Slow failover recovery



  • Hi,

    I am setting up a high-availability setup with two systems.  To facilitate this I have three CARP VIPs.  The basic network is:

    Internal LAN:  10.192.0.0/10
    External WAN: 192.168.230.0/24

    This is a development setup, eventually the WAN will be replaced by the real internet addresses.

    Two firewalls, each has 4 NICS, right now only using 3.  Their info is:

    RA-1

    Internal address:  10.1.2.1/10
    External address: 192.168.230.52/24
    SYNC NIC address:  10.254.1.1/10

    RA-2

    Internal address: 10.1.2.10/10
    External address: 192.168.230.53/24
    SYNC NIC address:  10.254.1.2/10

    The three VIPs are:

    92.168.230.50/24 (vhid 1)      (Nat'd to RA-1)
    10.1.1.1/10 (vhid 2)                (this is the gateway IP)
    192.168.230.51/24 (vhid 10)  (Nat'd to RA-2)

    The passwords on both systems for each VIP are identical.  The advertising frequency for the RA-1 system on all three VIPS is set to 0, and on the RA-2 is set to 1

    The time on both systems are as identical as I can see, they both use the same timeserver.

    Now the problem:

    When testing, I disconnect both LAN and WAN from RA-1, and the failover to RA-2 takes about 3 seconds.  However, after plugging the LAN and WAN back into RA-1, the recovery is much different:

    First, RA-2 has the CARP VIPS go into a backup mode within a few seconds, but RA-1 is non-responsive for 34 seconds, and during those 34 seconds the internal LAN loses connectivity to the outside WAN.  Also, during the recovery, outside connections seem to get broken.

    Also, while this may not be relevent, I am seeing the following error in the system.log on RA-1:

    Jun 9 11:03:23 kernel: arp: 10.10.1.1 moved from 00:15:17:d8:41:20 to 00:15:17:d8:41:22 on igb1
    Jun 9 11:04:00 kernel: arp: 10.10.1.1 moved from 00:15:17:d8:41:22 to 00:15:17:d8:41:20 on igb1

    At one point during my testing I had tried spoofing the MAC address on igb1, but removed that when that part of my testing was done.  Is it possible that it is still trying to spoof the MAC address and that is what is slowing it down?

    Any ideas?

    Thanks in advance.

    JBB


  • Rebel Alliance Developer Netgate

    The ARP is a little odd, you shouldn't see messages like that if it is working normally.

    You might try (as a test) to see if making the backup box's skew higher, perhaps 50, makes any difference.

    During that 30+ seconds of limbo, what do the CARP IPs on the master box show?

    This may be a wild suggestion, but it's worth considering: The backup/master change also relies upon the switch, and that 30-second timer also sounds like it could possibly be STP related on a managed switch, that's about how long it takes a port to switch from blocking to forwarding.
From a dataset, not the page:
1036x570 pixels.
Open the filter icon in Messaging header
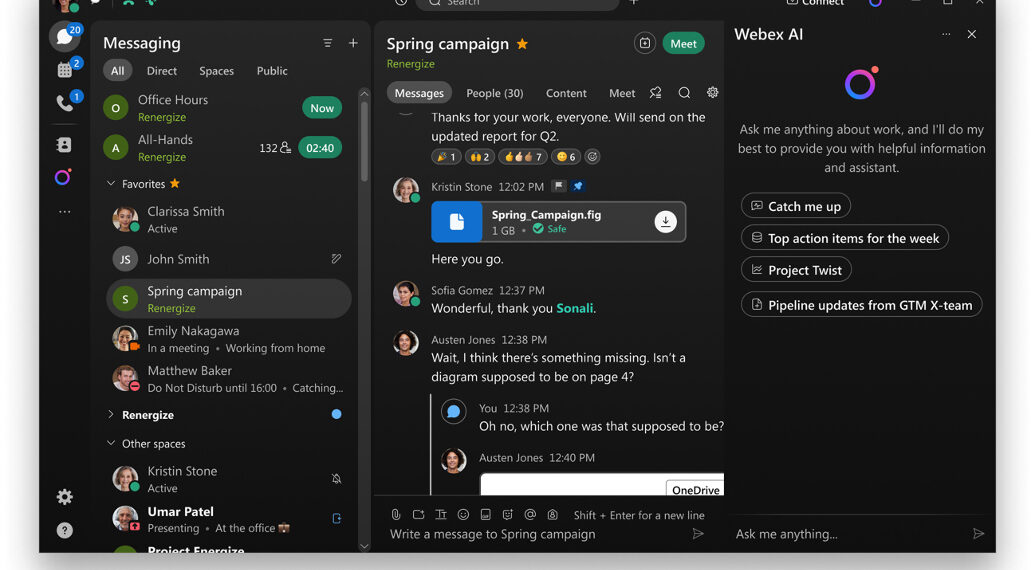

If you have a managed switch, try disabling STP on the ports involved (if they're Cisco, enable portfast)



  • @jimp:

    The ARP is a little odd, you shouldn't see messages like that if it is working normally.
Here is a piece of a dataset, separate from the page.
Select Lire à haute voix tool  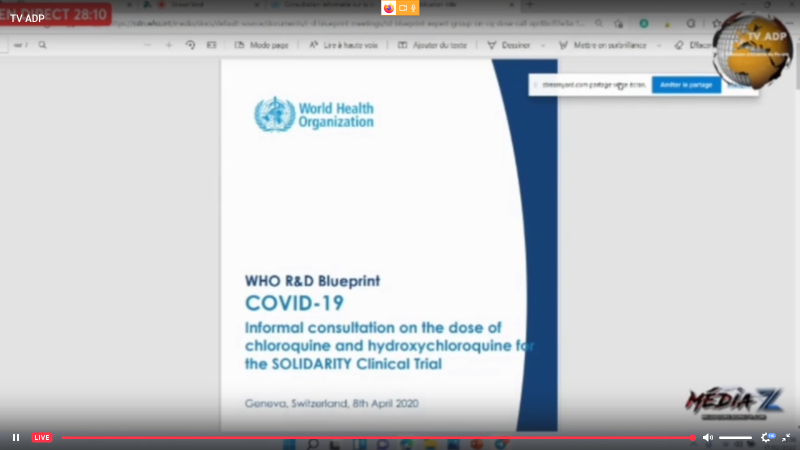(343, 45)
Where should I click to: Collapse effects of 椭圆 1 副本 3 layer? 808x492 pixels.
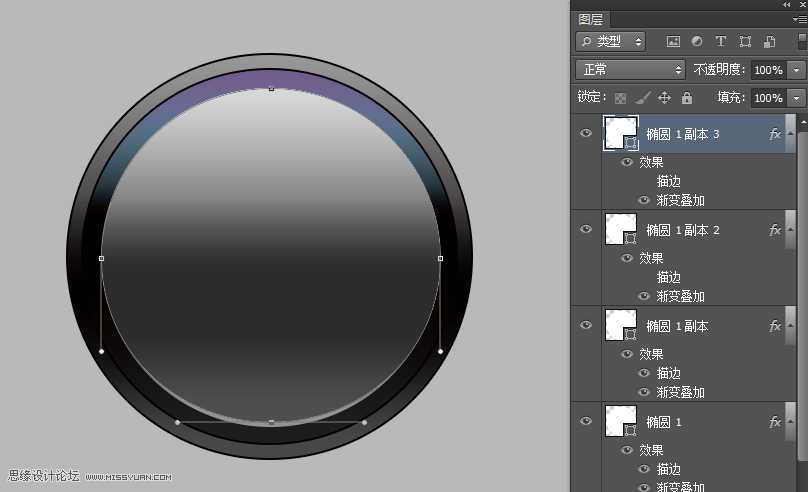pos(790,133)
    You might try (as a test) to see if making the backup box's skew higher, perhaps 50, makes any difference.

    During that 30+ seconds of limbo, what do the CARP IPs on the master box show?

    This may be a wild suggestion, but it's worth considering: The backup/master change also relies upon the switch, and that 30-second timer also sounds like it could possibly be STP related on a managed switch, that's about how long it takes a port to switch from blocking to forwarding. If you have a managed switch, try disabling STP on the ports involved (if they're Cisco, enable portfast)

    The ARP looks like it may be related to the second system.  For now I've turned it off for testing.

    The skew on all three CARPs on the backup box was already set to 100.

    Even with the second system off, I am still seeing the drops in traffic.

    JBB



  • Apparently the ARPs were left over from when I had temporarily changed the MAC address.  I did a clean install, set up a basic config and the ARPs were gone.

    However, I still got the drops in traffic.

    I then upgraded to the 2.0 beta.  Things are very different now:

    I am seeing a drop in traffic once every 5 minutes, 30 seconds (325-330 seconds).  This is with about 90+ Mbit of incoming traffic, and about 2-3 Kbits outgoing.  This drop is as regular as a clock.

    This system is running a dual-core Atom D510 processor, with the 386 version of pfSense installed.  It has 1 gig of memory.  The motherboard has 2 onboard NICs, using the Intel 82574L.  I also have a dual NIC card, Intel E1G42ET, which use the Intel® 82576 Gigabit Ethernet Controller.  I'm seeing the same dropouts whether I use the two onboard NICs or the addin NIC card.

    JBB


  • Rebel Alliance Developer Netgate

    Can you try a different set of switches?



  • @jimp:

    Can you try a different set of switches?

    No.  What I've done for a test is to install CentOS on the same firewall/router, and configure it as a simple firewall/gateway, doing the same thing I had pfSense.  Where pfSense was having the dropouts in traffic once ever few minutes, I just finished a 2 hour test running 600 Mbit of traffic through the switches, and didn't have any problem.

    I need to check one thing on Monday before I decide to forget about pfSense.  While setting up the CentOS, I had a funny thing happen which I still can't identify.  The thought occured to me that it may have been causing the pfSense problem as well, I'll find out on Monday.

    JBB



  • I did my test, no change.  The thought was that there was another NIC on the network which might have been trying to take the IP address.  I removed it and saw no change in my problems.

    I really want to get this working, but can't afford to spend much more time on this.

    JBB


  • Rebel Alliance Developer Netgate

    It may be something in the NIC drivers then.

    Did you try disabling Hardware Checksums under advanced options?



  • Actually, this problem may be related to another problem I posted at the same time:

    http://forum.pfsense.org/index.php/topic,25874.msg135322.html#msg135322

    I've been concentrating on the other problem because that one made pfSense unusable for my application.

    For now I'm forced to go with another solution.

    JBB


Locked